:: Exercise prompt ::
Find the line that contains "At what coordinates"; please output it and each line after it, exactly as shown, up to the end of the entries below, skipping pictures.

(Recorded data)
● ● ● ● ● ● ●

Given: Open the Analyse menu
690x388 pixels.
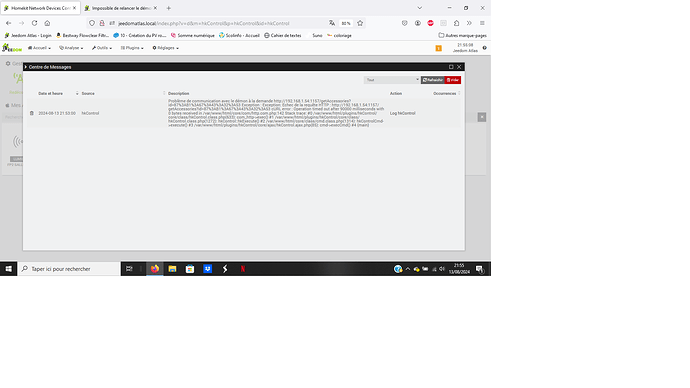Looking at the screenshot, I should tap(71, 48).
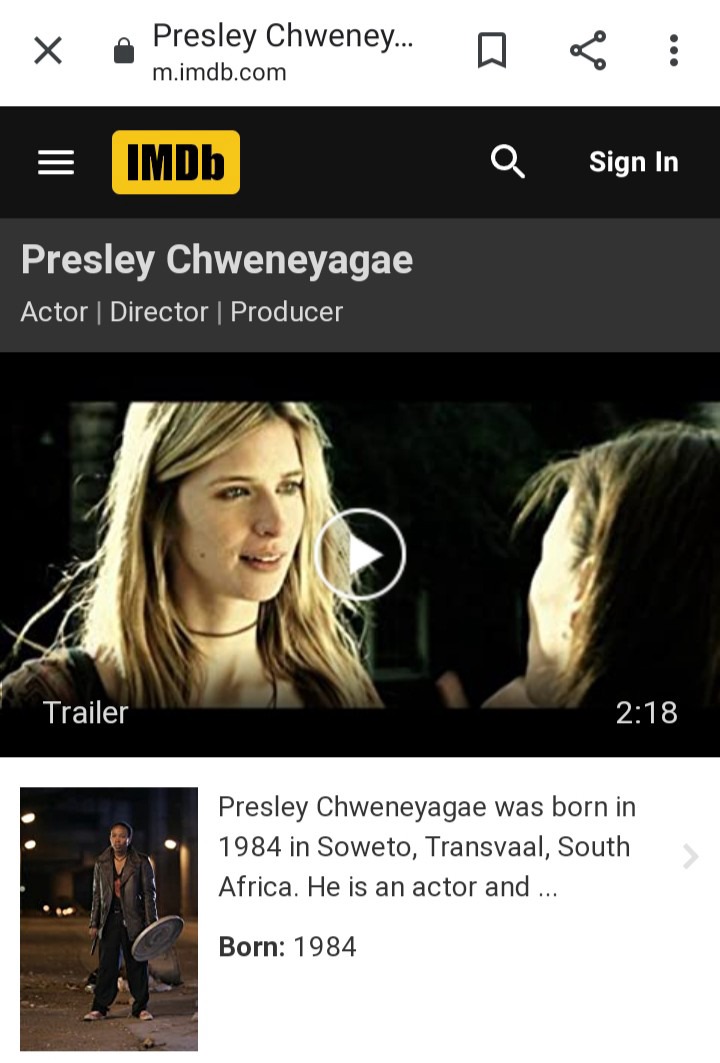
Task: Open Presley Chweneyagae's profile photo
Action: pyautogui.click(x=109, y=919)
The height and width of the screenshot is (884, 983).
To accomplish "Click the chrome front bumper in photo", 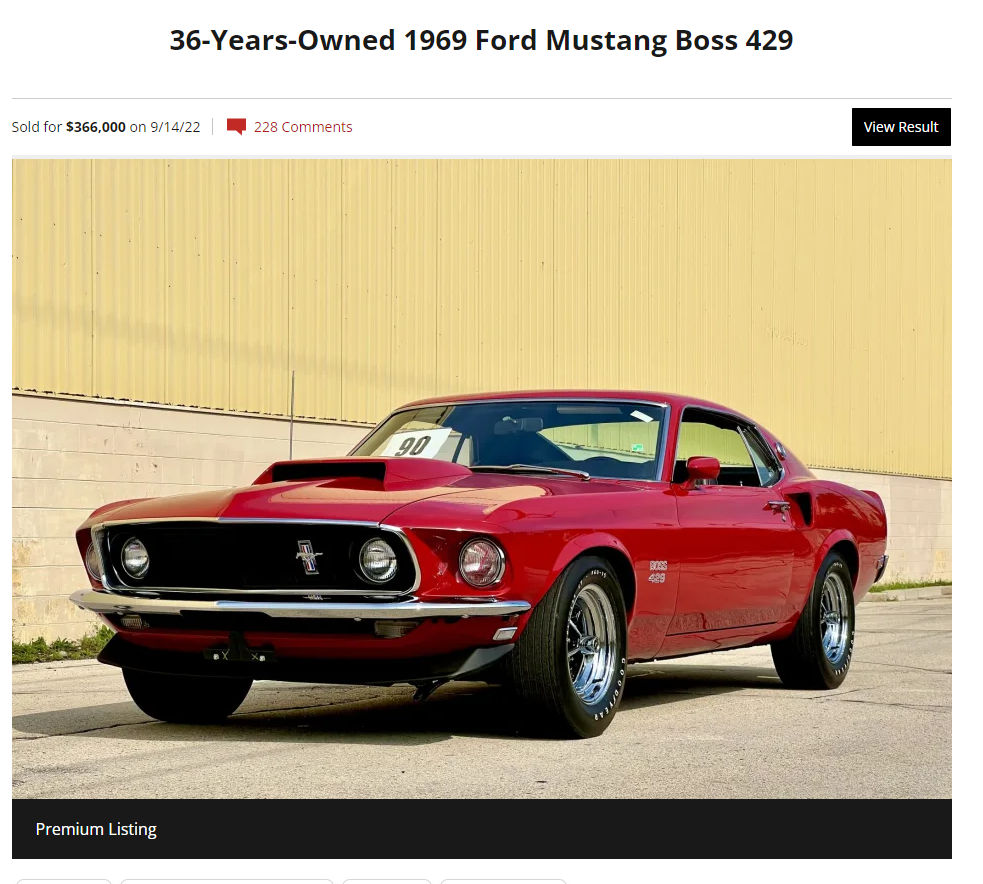I will point(300,605).
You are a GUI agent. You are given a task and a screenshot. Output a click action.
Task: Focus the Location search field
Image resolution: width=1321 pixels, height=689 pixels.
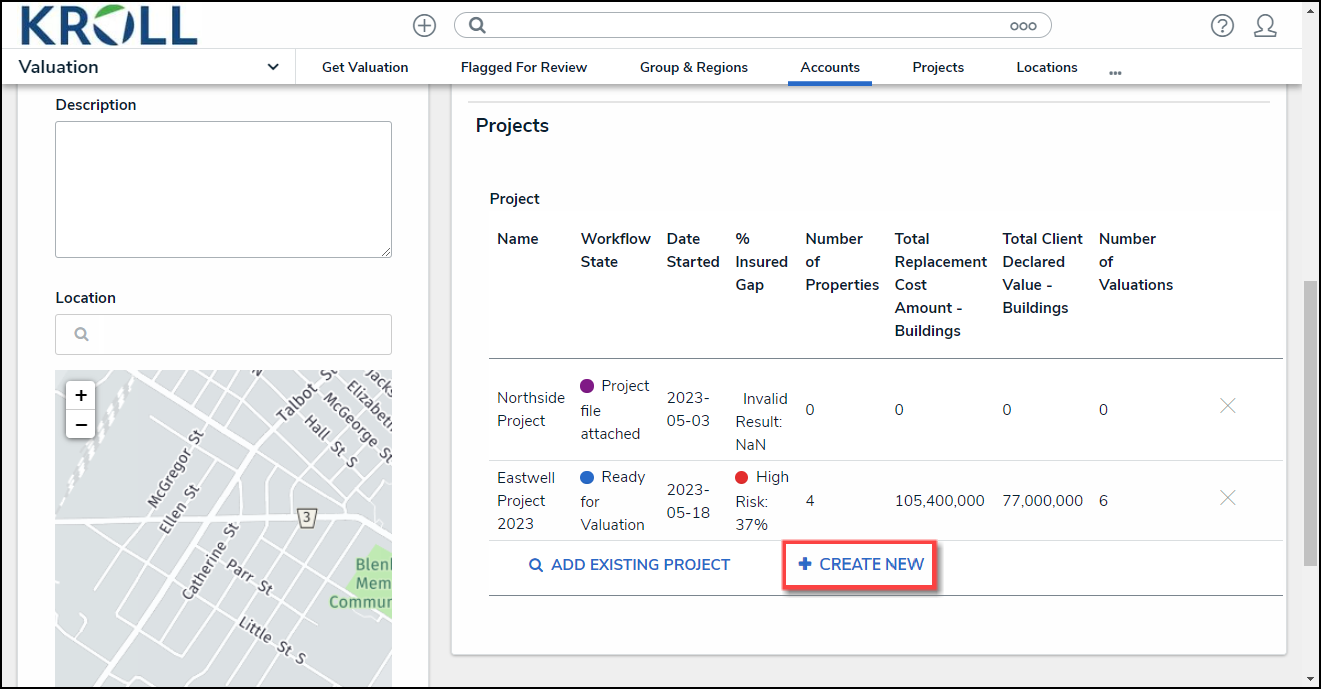(223, 335)
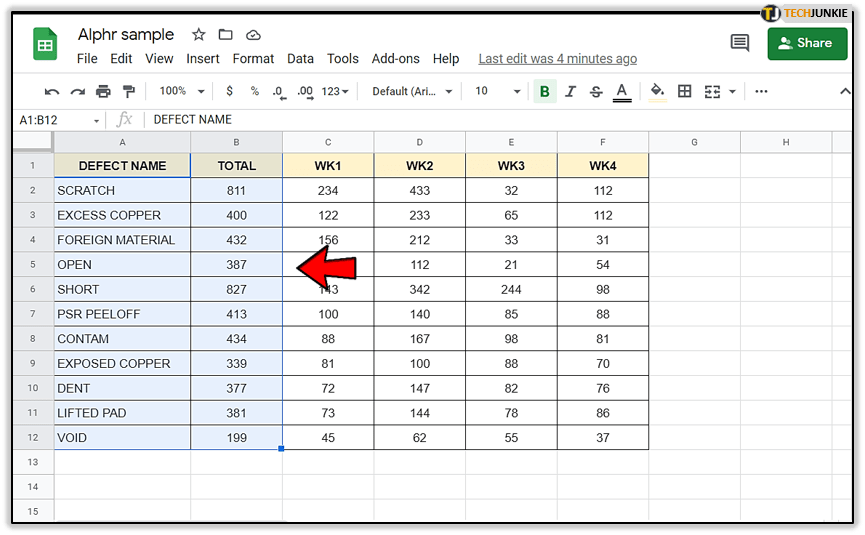The height and width of the screenshot is (535, 865).
Task: Open the Add-ons menu
Action: (395, 59)
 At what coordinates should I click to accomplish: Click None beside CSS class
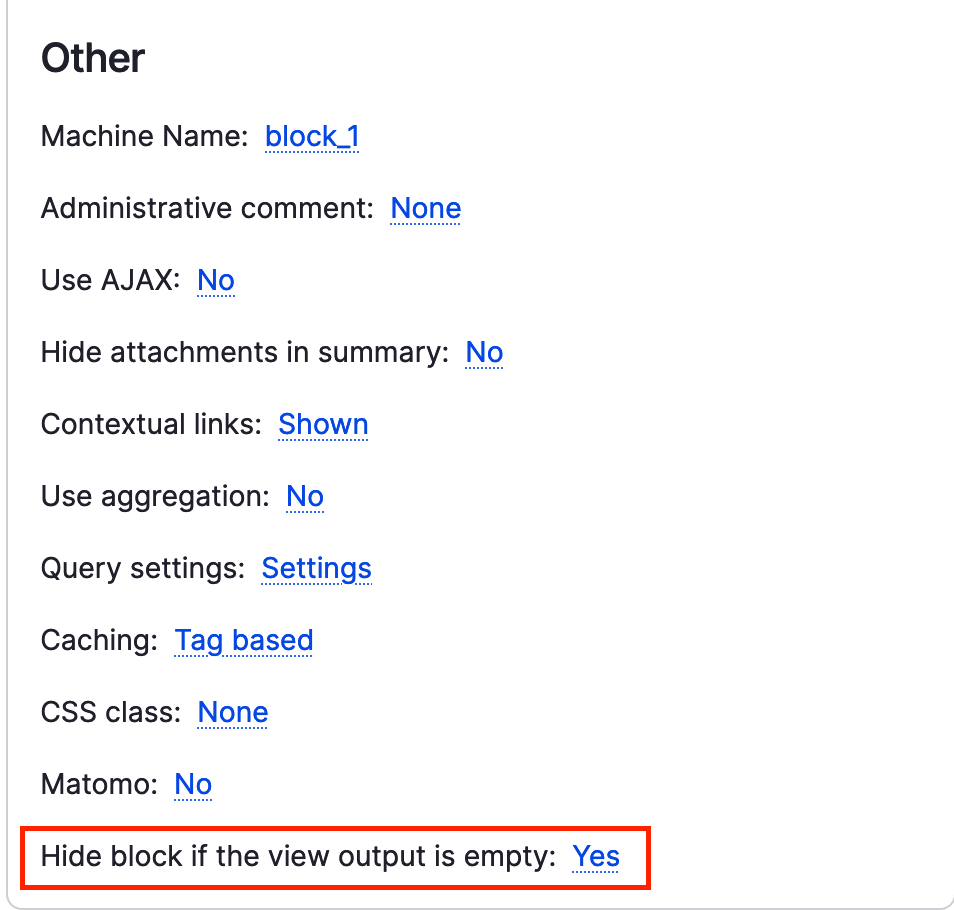(231, 712)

● ● ● ● ● ● ●

:: Your response ::
 At what coordinates should I click to accomplish: Click None beside CSS class
(231, 712)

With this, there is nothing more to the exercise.